### WHAT IS EXPECTED
Return exactly the lines that run from the one containing "01392 207444 (1297, 1028)" to the end of the entries, with both ends included.

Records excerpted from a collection
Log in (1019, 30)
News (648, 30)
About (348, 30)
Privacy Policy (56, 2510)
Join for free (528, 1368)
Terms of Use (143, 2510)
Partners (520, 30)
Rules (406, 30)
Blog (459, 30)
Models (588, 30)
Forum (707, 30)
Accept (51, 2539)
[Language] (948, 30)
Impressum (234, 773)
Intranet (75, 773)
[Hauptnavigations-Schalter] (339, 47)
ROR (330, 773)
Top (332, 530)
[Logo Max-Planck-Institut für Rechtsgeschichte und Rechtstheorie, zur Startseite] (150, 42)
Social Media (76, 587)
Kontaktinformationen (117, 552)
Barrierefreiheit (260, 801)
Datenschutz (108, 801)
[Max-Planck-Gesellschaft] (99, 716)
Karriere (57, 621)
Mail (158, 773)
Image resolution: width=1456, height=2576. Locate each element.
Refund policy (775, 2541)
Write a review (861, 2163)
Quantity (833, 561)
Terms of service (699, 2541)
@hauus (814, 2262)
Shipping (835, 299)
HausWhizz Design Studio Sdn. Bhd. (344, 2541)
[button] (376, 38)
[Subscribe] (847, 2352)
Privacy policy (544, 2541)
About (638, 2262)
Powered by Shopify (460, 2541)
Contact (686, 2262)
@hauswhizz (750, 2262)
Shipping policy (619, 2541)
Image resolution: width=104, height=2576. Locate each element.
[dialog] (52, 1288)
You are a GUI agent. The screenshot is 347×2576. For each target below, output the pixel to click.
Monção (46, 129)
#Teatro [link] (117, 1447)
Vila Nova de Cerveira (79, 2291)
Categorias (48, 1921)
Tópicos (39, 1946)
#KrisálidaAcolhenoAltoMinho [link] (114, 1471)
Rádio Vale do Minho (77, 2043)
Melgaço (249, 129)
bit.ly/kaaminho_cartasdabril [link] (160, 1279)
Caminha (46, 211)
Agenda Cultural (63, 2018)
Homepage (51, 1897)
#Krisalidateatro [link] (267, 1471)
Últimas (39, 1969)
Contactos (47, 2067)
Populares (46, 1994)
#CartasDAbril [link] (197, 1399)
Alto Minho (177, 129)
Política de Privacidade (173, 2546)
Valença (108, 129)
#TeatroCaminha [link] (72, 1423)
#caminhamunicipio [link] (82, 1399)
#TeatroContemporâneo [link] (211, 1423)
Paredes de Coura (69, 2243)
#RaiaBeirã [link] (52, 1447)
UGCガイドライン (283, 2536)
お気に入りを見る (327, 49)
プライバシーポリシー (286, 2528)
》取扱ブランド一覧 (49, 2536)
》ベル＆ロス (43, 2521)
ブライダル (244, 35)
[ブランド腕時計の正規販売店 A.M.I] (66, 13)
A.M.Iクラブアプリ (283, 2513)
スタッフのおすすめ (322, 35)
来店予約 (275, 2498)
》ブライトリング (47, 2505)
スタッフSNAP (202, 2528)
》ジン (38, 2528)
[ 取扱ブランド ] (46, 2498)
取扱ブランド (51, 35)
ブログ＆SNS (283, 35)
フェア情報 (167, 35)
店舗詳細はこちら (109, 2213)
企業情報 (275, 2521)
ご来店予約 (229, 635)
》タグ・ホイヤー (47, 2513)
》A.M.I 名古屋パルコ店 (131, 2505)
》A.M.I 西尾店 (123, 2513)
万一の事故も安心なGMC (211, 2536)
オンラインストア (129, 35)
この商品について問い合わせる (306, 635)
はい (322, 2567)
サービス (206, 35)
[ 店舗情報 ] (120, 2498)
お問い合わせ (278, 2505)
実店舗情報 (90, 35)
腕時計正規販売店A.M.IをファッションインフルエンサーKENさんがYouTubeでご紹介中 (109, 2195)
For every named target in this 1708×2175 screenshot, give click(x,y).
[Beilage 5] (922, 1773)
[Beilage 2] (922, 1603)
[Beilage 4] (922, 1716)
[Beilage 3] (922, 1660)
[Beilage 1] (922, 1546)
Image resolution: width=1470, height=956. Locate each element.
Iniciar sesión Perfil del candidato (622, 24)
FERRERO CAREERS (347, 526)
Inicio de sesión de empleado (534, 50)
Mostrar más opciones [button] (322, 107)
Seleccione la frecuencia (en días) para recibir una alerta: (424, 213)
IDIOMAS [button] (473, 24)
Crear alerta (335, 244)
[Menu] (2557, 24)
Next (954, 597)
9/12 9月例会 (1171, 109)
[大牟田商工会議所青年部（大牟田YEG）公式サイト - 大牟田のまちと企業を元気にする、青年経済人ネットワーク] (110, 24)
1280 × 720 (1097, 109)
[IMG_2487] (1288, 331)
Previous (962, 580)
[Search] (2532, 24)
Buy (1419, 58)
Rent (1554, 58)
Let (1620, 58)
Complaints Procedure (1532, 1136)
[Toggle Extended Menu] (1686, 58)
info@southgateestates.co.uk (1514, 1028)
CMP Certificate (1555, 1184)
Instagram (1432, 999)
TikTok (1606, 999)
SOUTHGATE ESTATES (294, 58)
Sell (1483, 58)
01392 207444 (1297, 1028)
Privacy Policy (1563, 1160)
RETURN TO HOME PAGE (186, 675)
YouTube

### TASK RESPONSE
01392 207444 (1297, 1028)
Privacy Policy (1563, 1160)
RETURN TO HOME PAGE (186, 675)
YouTube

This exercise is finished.